TASS– China argues against Washington’s unilateral anti-Tehran sanctions and speaks for implementation of the Iran nuclear deal, which “has not come by easily,” Foreign Ministry Spokesperson Lu Kang told reporters on Saturday.
“As the JCPOA [Joint Comprehensive Plan of Action] has not come by easily, all relevant parties should cherish it,” he said.
“I also would like to stress that China is always opposed to the unilateral sanctions imposed by relevant countries [primarily, the United States – TASS] on other countries in accordance with their domestic laws. This position is consistent and clear-cut,” the spokesperson said.

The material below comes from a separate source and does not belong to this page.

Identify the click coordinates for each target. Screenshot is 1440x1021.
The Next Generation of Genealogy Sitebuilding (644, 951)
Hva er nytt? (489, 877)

“We have also heeded that the international community universally support the JCPOA and fully recognize the efforts made by Iran to implement it,” he said.

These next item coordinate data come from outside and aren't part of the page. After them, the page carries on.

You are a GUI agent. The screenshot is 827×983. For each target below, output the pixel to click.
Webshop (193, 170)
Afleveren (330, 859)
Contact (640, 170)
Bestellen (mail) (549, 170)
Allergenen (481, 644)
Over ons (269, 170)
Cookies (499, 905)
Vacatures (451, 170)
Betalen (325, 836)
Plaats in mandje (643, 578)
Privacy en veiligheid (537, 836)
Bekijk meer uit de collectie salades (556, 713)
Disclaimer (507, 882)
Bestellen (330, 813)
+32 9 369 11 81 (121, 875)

“The Chinese side always firmly supports the JCPOA. We believe that the JCPOA is an important outcome of multilateralism and a model of resolving international hot-spot issues through political and diplomatic means,” Lu Kang said.
On Friday, Trump said the United States would withdraw from the Iranian nuclear deal unless its “disastrous flaws” were fixed. The U.S. leader decided to waive nuclear sanctions against Iran “but only in order to secure our European allies’ agreement to fix the terrible flaws of the Iran nuclear deal,”

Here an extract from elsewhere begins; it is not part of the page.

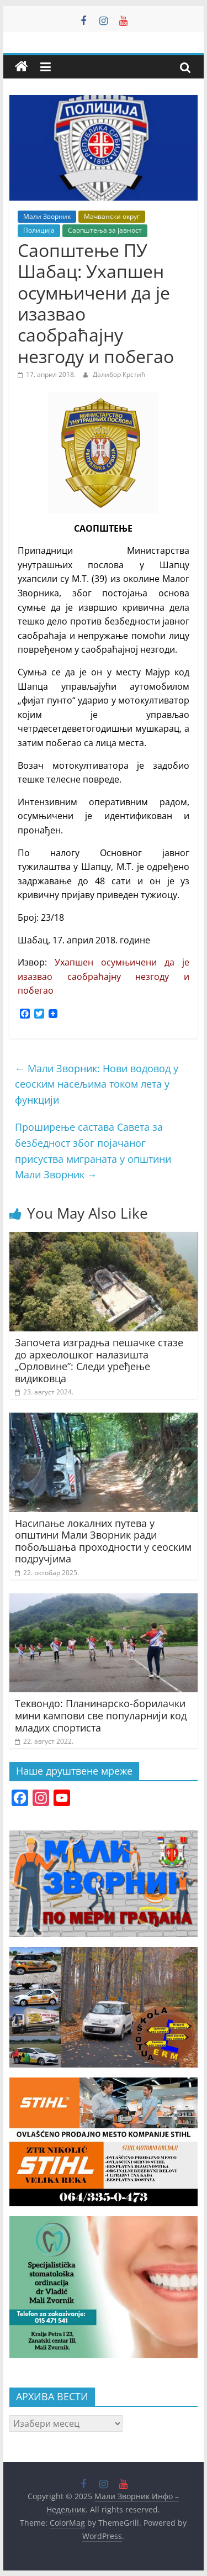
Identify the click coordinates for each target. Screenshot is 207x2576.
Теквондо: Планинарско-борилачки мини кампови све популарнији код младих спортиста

The deal on Iran’s nuclear program was reached between Iran and six international mediators (the United Kingdom, Germany, China, Russia, the United States, and France) on July 14, 2015. Under the deal, Iran undertakes to curb its nuclear activities and place them under total control of the International Atomic Energy Agency (IAEA) in exchange of abandonment of the sanctions imposed previously by the United Nations Security Council, the European Union and the United States over its nuclear program.
After Tehran had implemented its part of the deal, which was confirmed during IAEA’s inspection trips, on January 16, 2016 the U.S. administration under President Barack Obama lifted sanctions imposed on Iran over its nuclear program. Nevertheless, many other restrictions, for instance over Iranian ballistic missiles, remained in place. On October 13, 2017, the U.S. current President Donald Trump refused to confirm Iran was implementing the nuclear deal.